◆ Texte extrait ◆
En relisant ces jours-ci
une nouvelle de Flannery O'Connor[i], j’ai
été amusé par un détail : l’héroïne de cette nouvelle[ii], une
jeune femme docteur en philosophie qu’une lourde infirmité a aigrie, a pour
plus grand plaisir de déplaire à sa mère ; en faisant changer son prénom,
par exemple : appelée Joy par ses parents, elle deviendra Hulga ;
pourquoi Hulga ? Parce que c’est laid et que sa mère ne pourra le
supporter. Certes, l’effet est réussi, mais l’idée de cette demoiselle ne
trahit-elle pas un esprit un peu trop systématique et somme toute assez
vain ?
Travaux
à l’UMP
Fidèles à leur tradition
de patriotisme intransigeant, les cadres de l’UMP sont tout à leur
mission : sauver la France. Leurs dernières réflexions à ce sujet ont
amené leurs ardentes cervelles à une idée géniale : changer le nom de leur
parti ! La France entière attend le nouveau nom qui jaillira de la masse
de propositions, afin d’espérer enfin son salut. Nos amis les journalistes
croient savoir qu’on hésiterait entre le Rassemblement et les
Républicains. On murmure que ce dernier nom aurait les faveurs de M.
Sarkozy lui-même !
Ne soyons point trop
caustique : après tout, M. Dupont-Aignan, il y a quelques mois, a renommé
lui aussi son parti, plus modeste, certes, que l’UMP : Debout la
République est devenu Debout la France. Ce changement de nom n’est
pas si sot : notre pays n’est ni « la République », ni « la
Monarchie », ni même « la Démocratie aux élans sagement modérés par
un sénat conservateur », ou que sais-je encore. Il a un nom : France.
C’est pourtant simple, non ?
Pour ce qui est de l’UMP,
je propose (bien que n’y militant pas) : le WQYZR. Pourquoi le
WQYZR ? Premièrement, pourquoi pas ? Secondement, parce que cela ne
signifie rien non plus. Qui se souvient du reste de la signification de
l’acronyme UMP ?
Fascistes ?
Il y a quelques semaines,
sur le site de Valeurs actuelles, je tombai sur des titres étranges, où
il était question des « fascistes verts ». Compte tenu de
l’ambiance du moment, je pensai tout d’abord à une allusion à ce que M. Valls
avait nommé en janvier islamo-fascisme, mais la lecture des articles me
détrompa : Valeurs actuelles désignait ainsi les zadistes
installés sur l’emplacement prévu pour le barrage de Sivens.

◆ Bloc de données ◆
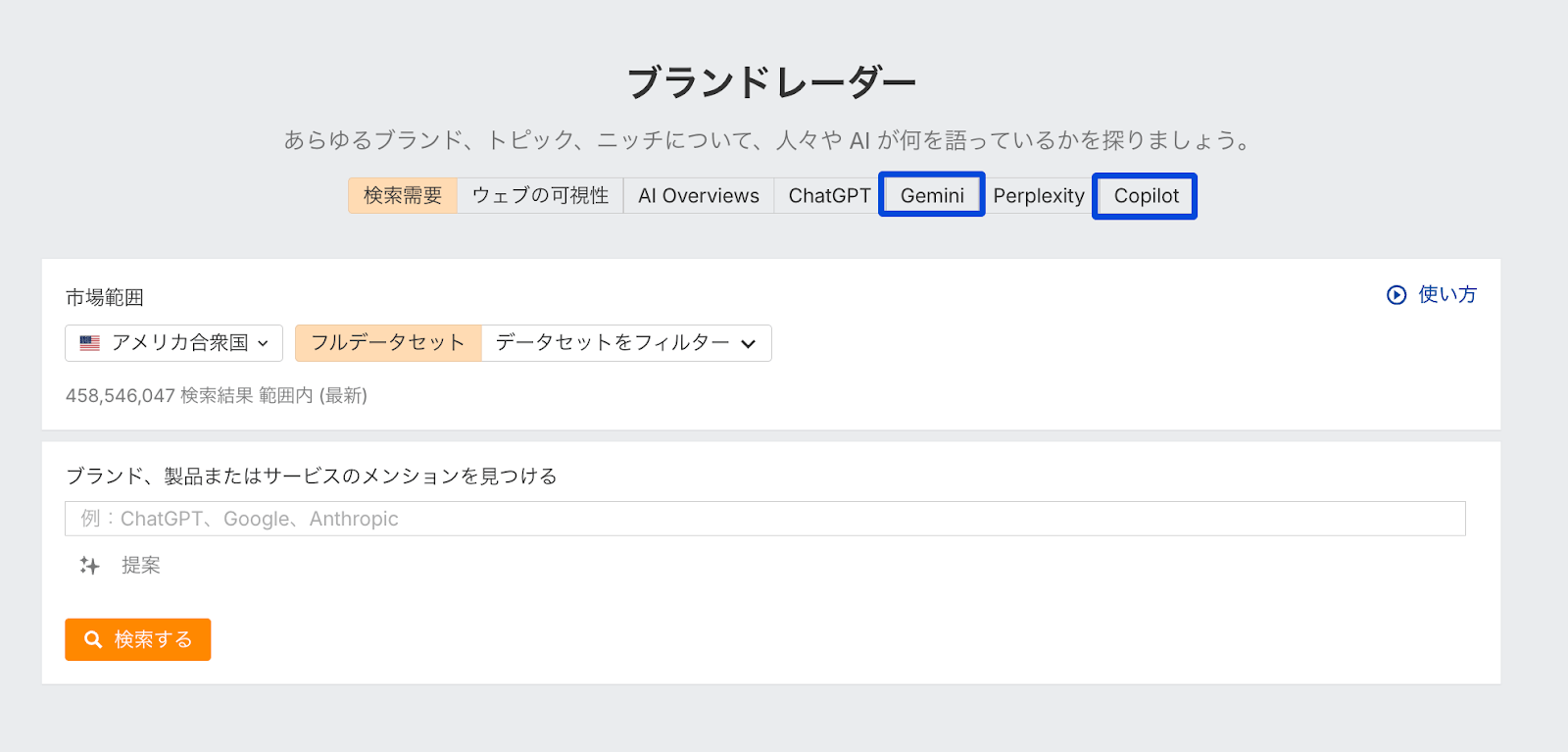The image size is (1568, 752).
Task: Click the US flag icon
Action: pos(90,343)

◆ Exercices à traiter ◆
- 1) Traduisez en anglais cette phrase de l’extrait : « La France entière attend le nouveau nom qui jaillira de la masse de propositions, afin d’espérer enfin son salut. »
- 2) Citez textuellement, dans l’extrait, tout ce qui s’étend depuis « Sarkozy lui-même ! » jusqu’à « l’acronyme UMP ? ».

◆ Corrigé des exercices ◆
- 1) All of France is waiting for the new name that will spring from the mass of proposals, in the hope of finally being saved.

- 2)
Sarkozy lui-même !
Ne soyons point trop
caustique : après tout, M. Dupont-Aignan, il y a quelques mois, a renommé
lui aussi son parti, plus modeste, certes, que l’UMP : Debout la
République est devenu Debout la France. Ce changement de nom n’est
pas si sot : notre pays n’est ni « la République », ni « la
Monarchie », ni même « la Démocratie aux élans sagement modérés par
un sénat conservateur », ou que sais-je encore. Il a un nom : France.
C’est pourtant simple, non ?
Pour ce qui est de l’UMP,
je propose (bien que n’y militant pas) : le WQYZR. Pourquoi le
WQYZR ? Premièrement, pourquoi pas ? Secondement, parce que cela ne
signifie rien non plus. Qui se souvient du reste de la signification de
l’acronyme UMP ?